== THE REQUEST ==
Rewrite the data below, swapping every "dropdown" for "menu" and leaving everything else the same.
[start DATA FOR THIS TASK]
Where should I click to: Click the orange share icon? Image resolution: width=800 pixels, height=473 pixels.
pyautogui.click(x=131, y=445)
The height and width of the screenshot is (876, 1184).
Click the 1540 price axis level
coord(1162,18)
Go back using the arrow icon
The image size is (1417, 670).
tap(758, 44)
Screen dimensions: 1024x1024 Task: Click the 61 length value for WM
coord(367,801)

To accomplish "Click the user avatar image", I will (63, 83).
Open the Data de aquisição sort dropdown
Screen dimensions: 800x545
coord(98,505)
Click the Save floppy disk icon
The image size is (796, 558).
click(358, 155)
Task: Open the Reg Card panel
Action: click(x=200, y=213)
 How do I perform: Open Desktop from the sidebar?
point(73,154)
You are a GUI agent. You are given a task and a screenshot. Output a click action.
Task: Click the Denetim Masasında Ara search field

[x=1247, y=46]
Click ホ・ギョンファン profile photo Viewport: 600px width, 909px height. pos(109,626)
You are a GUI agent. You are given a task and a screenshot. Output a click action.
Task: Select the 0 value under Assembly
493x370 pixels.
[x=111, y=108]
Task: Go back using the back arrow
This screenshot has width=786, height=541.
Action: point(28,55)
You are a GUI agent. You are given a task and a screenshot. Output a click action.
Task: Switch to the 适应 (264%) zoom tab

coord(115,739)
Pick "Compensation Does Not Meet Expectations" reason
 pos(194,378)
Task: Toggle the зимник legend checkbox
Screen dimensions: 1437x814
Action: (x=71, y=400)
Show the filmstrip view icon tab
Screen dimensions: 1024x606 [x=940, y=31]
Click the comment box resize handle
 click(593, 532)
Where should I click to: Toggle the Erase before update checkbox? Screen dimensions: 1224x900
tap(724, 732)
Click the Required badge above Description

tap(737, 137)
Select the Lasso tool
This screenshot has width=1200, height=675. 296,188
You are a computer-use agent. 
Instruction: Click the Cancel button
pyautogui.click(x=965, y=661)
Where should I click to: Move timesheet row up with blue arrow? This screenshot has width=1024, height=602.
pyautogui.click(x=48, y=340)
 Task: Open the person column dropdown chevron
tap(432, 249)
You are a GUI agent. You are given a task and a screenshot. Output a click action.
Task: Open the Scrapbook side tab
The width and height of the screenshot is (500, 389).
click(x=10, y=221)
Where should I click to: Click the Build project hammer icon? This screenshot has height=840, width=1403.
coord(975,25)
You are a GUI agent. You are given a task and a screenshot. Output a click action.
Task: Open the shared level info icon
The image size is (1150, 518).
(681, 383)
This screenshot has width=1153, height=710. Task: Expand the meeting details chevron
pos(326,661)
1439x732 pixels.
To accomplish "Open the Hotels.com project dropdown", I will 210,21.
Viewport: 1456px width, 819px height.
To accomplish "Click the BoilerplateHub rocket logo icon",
[end DATA FOR THIS TASK]
== CORRECT RESPONSE ==
Where should I click to: Click the orange share icon? Image resolution: width=800 pixels, height=473 pixels.
pyautogui.click(x=131, y=445)
The height and width of the screenshot is (876, 1184).
Click the 1540 price axis level
coord(1162,18)
Go back using the arrow icon
The image size is (1417, 670).
tap(758, 44)
Screen dimensions: 1024x1024 Task: Click the 61 length value for WM
coord(367,801)

To accomplish "Click the user avatar image", I will (63, 83).
Open the Data de aquisição sort menu
Screen dimensions: 800x545
coord(98,505)
Click the Save floppy disk icon
The image size is (796, 558).
click(358, 155)
Task: Open the Reg Card panel
Action: click(x=200, y=213)
 How do I perform: Open Desktop from the sidebar?
point(73,154)
You are a GUI agent. You are given a task and a screenshot. Output a click action.
Task: Click the Denetim Masasında Ara search field

[x=1247, y=46]
Click ホ・ギョンファン profile photo Viewport: 600px width, 909px height. pos(109,626)
You are a GUI agent. You are given a task and a screenshot. Output a click action.
Task: Select the 0 value under Assembly
493x370 pixels.
[x=111, y=108]
Task: Go back using the back arrow
This screenshot has width=786, height=541.
Action: point(28,55)
You are a GUI agent. You are given a task and a screenshot. Output a click action.
Task: Switch to the 适应 (264%) zoom tab

coord(115,739)
Pick "Compensation Does Not Meet Expectations" reason
 pos(194,378)
Task: Toggle the зимник legend checkbox
Screen dimensions: 1437x814
Action: (x=71, y=400)
Show the filmstrip view icon tab
Screen dimensions: 1024x606 [x=940, y=31]
Click the comment box resize handle
 click(593, 532)
Where should I click to: Toggle the Erase before update checkbox? Screen dimensions: 1224x900
tap(724, 732)
Click the Required badge above Description

tap(737, 137)
Select the Lasso tool
This screenshot has width=1200, height=675. 296,188
You are a computer-use agent. 
Instruction: Click the Cancel button
pyautogui.click(x=965, y=661)
Where should I click to: Move timesheet row up with blue arrow? This screenshot has width=1024, height=602.
pyautogui.click(x=48, y=340)
 Task: Open the person column menu chevron
tap(432, 249)
You are a GUI agent. You are given a task and a screenshot. Output a click action.
Task: Open the Scrapbook side tab
The width and height of the screenshot is (500, 389).
click(x=10, y=221)
Where should I click to: Click the Build project hammer icon? This screenshot has height=840, width=1403.
coord(975,25)
You are a GUI agent. You are given a task and a screenshot. Output a click action.
Task: Open the shared level info icon
The image size is (1150, 518).
(681, 383)
This screenshot has width=1153, height=710. Task: Expand the meeting details chevron
pos(326,661)
1439x732 pixels.
To accomplish "Open the Hotels.com project menu", I will 210,21.
Viewport: 1456px width, 819px height.
To accomplish "Click the BoilerplateHub rocket logo icon",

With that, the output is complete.